Herkese merhaba...
Sonunda tamamlayabildiğim için çok mutluyum... Birkaç gündür sadece bölümle uğraşıyorum... Uyumayarak nihayet tamamlayabildim...
Umarım beğenirsiniz...
Lütfen oy bırakmayı ve yorumu unutmayın. Benim için aşırı aşırı aşırı önemli...
Bir Trabzonlu olarak uğurlu sayı 61 bini devirdik. Bunun için herkese teşekkürler efendim!
Güpgüzel okumalar dilerim... 🐟
🔴🔵🔴🔵🔴🔵
‘’Abiciğim Allah aşkına azıcık öteye kayar mısın? Kamerada görüneceksin diye omzumu çürüttün yüklenmekten!’’ dedi Yusuf abim sinirine hakim olmaya çalışırken.
‘’Dedi boncuk Ayşe’nin en nazlı oğluşu!’’diye karşılık verdi Yavuz da. ‘’Şurada bir şeyi anlamaya çalışıyorum. Az müsaade edersen sevgili abiciğim!’’ diye ekledikten sonra abimin elinden telefonu aldı.
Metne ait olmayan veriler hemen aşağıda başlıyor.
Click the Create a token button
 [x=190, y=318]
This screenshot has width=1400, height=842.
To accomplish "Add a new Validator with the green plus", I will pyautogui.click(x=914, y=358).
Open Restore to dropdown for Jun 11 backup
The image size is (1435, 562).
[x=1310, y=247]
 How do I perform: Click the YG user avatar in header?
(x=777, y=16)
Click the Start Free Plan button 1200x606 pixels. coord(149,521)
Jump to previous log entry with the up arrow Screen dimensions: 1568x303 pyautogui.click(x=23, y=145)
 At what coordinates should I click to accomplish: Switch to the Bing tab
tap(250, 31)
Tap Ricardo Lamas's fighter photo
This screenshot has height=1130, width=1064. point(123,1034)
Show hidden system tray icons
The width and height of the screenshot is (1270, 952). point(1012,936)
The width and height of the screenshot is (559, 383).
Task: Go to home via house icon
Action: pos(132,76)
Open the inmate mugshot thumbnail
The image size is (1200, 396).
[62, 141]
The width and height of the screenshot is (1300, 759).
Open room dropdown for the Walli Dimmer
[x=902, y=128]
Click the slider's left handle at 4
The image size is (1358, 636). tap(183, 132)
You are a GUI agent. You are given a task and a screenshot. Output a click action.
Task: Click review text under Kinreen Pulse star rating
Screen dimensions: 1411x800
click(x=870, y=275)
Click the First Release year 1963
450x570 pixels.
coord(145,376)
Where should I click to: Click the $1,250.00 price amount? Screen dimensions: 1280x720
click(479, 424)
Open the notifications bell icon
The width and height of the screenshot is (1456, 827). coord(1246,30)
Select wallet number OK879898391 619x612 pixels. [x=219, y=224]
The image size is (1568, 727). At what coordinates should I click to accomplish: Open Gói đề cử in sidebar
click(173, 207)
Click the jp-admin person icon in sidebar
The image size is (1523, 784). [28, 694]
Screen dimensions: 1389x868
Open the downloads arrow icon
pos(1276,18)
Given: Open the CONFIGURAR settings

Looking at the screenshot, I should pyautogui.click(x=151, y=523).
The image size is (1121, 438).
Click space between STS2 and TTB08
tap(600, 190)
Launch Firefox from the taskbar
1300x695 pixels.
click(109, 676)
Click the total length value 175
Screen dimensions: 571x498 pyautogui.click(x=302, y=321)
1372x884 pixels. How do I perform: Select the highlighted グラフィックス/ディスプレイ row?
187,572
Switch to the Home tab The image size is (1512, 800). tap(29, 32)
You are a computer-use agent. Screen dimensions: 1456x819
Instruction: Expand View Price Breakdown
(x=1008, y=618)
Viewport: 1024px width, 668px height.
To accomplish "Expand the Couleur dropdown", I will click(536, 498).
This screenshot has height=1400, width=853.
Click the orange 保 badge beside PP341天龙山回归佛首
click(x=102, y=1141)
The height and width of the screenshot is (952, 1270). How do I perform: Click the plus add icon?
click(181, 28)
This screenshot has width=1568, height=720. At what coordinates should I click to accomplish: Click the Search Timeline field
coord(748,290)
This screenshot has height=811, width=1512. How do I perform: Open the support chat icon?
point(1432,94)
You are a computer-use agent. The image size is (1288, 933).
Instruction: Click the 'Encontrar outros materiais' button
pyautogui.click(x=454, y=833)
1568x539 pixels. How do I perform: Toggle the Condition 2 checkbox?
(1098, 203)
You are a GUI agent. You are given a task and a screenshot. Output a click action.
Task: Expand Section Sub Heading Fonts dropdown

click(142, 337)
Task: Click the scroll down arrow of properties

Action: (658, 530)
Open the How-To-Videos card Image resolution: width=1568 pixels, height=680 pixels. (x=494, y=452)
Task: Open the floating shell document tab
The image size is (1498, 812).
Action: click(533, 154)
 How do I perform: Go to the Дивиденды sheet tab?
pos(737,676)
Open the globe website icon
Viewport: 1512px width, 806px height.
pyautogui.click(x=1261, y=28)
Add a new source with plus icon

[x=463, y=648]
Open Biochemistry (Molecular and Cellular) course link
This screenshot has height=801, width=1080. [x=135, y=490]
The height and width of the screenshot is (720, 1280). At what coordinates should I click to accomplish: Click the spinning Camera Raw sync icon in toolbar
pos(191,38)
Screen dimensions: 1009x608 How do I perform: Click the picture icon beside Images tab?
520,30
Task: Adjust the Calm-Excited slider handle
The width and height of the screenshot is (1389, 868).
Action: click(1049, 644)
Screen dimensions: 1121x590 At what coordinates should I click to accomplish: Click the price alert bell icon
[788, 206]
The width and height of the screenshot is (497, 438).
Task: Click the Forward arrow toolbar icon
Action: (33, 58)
‘’Lan Yavuz!’’ diye araya girdi Ali abim. ‘’İkizimi aradım, seni değil. Telefonun ona ver çabuk. Hoplatmayayım şimdi seni oraya gelip.’’ dedi Ali abim de sigarasının külünü düşürürken. Bir yandan da bana bakış atıyordu.
Gözlerimi avucumun arasında tuttuğum kupadan ayırmıyor, abilerimin konuşmalarına da karşılık vermiyordum. Bu hallerimin abimi işkillendirdiğinden emindim fakat ruh halimi kamufle edebilecek kadar da güçlü değildim. Son bir haftadır adeta ruhum çekilmiş gibiydi…
‘’Boşver abi şimdi Yusuf abimi. Sen Meryem’e versene bir telefonu. Yarım saattir laf sokuyorum hiçbirine karşılık bile vermedi. Hadi kot kafalı olduğunu bilirdim. Zekasını ben bir şekilde kabullendim. Şimdi duyu organlarına bir şey mi oldu ki onlar da görevini yerine getiremiyor o fındık beyni gibi? Alooo! Duymuyor musun kızım beni!’’ diye bağırdığında odağıma girmişti gözleri. Benimkilere tıpatıp benzeyen o gözleri gördüğümde içimde saatlerdir tuttuğum tüm duygular galeyana geliyor gibiydi. Gözlerimin dolduğunu hissettiğimde konuştu.
‘’Bak bakayım gözlerime!’’ diyerek sesini yükseltti. ‘’Kaçırma o gözlerini. Bir şeyler olmuş belli! Altına işediğinde de kaçırırdın böyle gözlerini…’’ dedikten sonra bir an duraksadı. ‘’Ay yok bu o bakış değil. Altına işeme bakışı değil bu…’’
Ali abimin uzattığı telefonu elime aldıktan sonra arkama yaslandım. Sokak lambasının ışığı yüzüme daha az vuruyorken konuşmak daha iyi olacak gibiydi.
‘’Yusuf abi… Baksana abi. Doğada danalar böyle baktığında ne anlamalıyız bundan? Hazımsızlık olabilir gibi de geldi bana…’’ dedikten sonra görüntüye Yusuf abimi de dahil etti.
‘’Hey Allah’ım ya… Doğada danalarmış…’’ diye sinirle çıkıştı Yusuf abim. Araya girdim.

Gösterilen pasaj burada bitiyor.